Hive : casting array<string> to array<int> in query

16,646

Solution 1

Re-assemble array using explode() and collect_list().

Initial String array example:

hive> select array('1','2','3') string_array;
OK
string_array
["1","2","3"]
Time taken: 1.109 seconds, Fetched: 1 row(s)

Convert array:

hive> select collect_list(cast(array_element as int)) int_array --cast and collect array
       from( select explode(string_array) array_element         --explode array
               from (select array('1','2','3') string_array     --initial array
                    )s 
           )s;

Result:

OK
int_array
[1,2,3]
Time taken: 44.668 seconds, Fetched: 1 row(s)
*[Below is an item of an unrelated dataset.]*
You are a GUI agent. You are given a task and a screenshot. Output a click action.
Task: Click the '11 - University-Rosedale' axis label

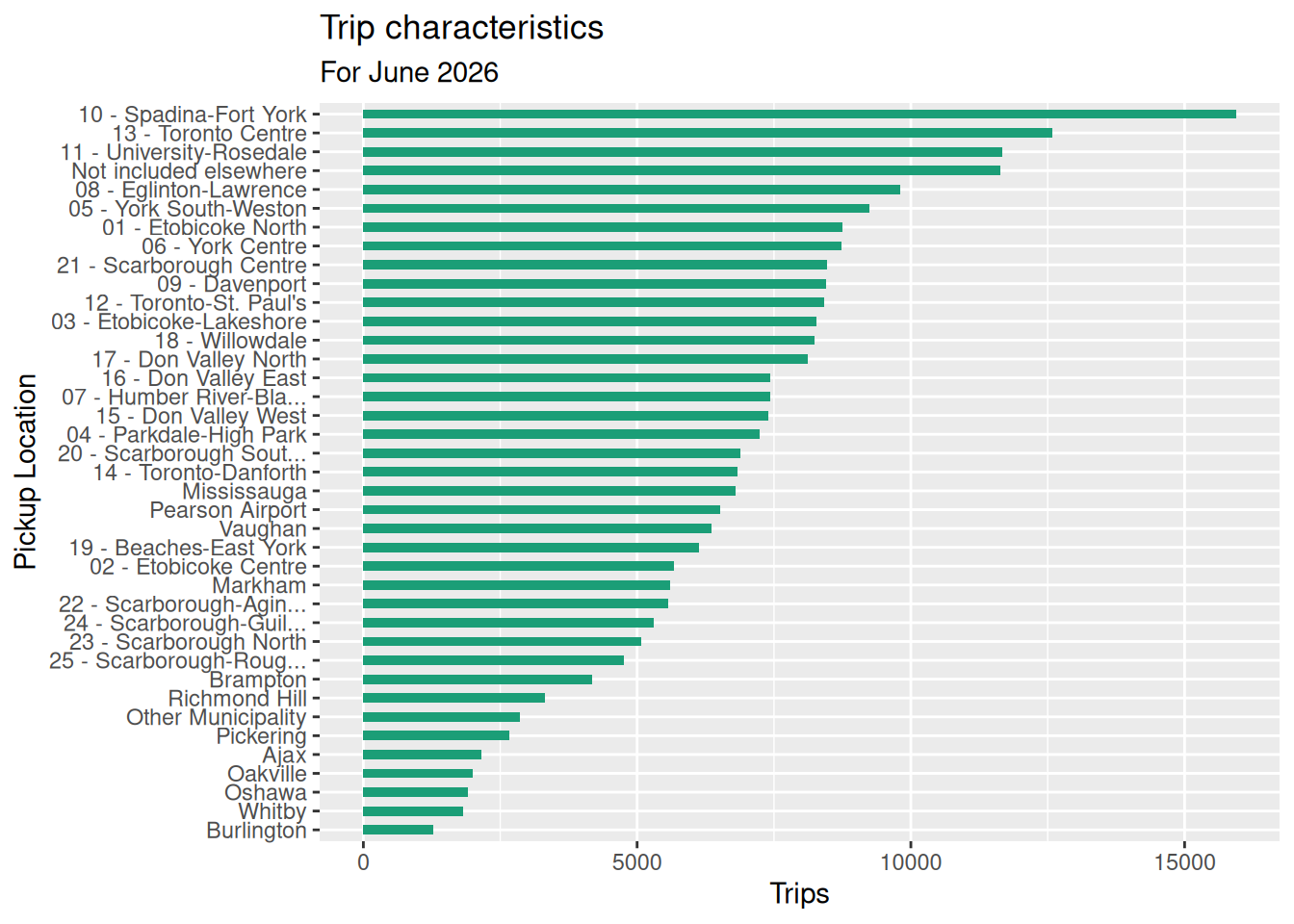(183, 152)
And if you want to add more columns in your insert+select query then use lateral view [outer]:

select col1, col2, collect_list(cast(array_element as int)) int_array
 from
(
select col1, col2 , array_element         
  from table
       lateral view outer explode(string_array) a as array_element         
)s
group by col1, col2
;

Solution 2

Brickhouse jar will do this a lot faster than casting them and collecting it back as a list . Add this jar to a hdfs location.
Use the link below to download the brick house jar

add jar hdfs://hadoop-/pathtojar/brickhouse-0.7.1.jar;   
create temporary function cast_array as 'brickhouse.udf.collect.CastArrayUDF';   
select cast_array(columns, 'int') AS columname from table;  
select cast_array(columns, 'string') AS columname from table
Share:
16,646
Pierre Galland
Author by

Pierre Galland

Updated on June 12, 2022

Comments

  • Pierre Galland
    Pierre Galland almost 2 years

    I have two tables :

    create table a (
    `1` array<string>);
    
    create table b (
    `1` array<int>);
    

    and I want to put the table a in table b (table b is empty) :

    insert into table b
    select * from a;
    

    when doing so I get the following error :

    FAILED: SemanticException [Error 10044]: Line 1:18 Cannot insert into
    target table because column number/types are different 'b': Cannot
    convert column 0 from array<string> to array<int>.
    

    whereas I would not get this error if the fields were only of types string and int.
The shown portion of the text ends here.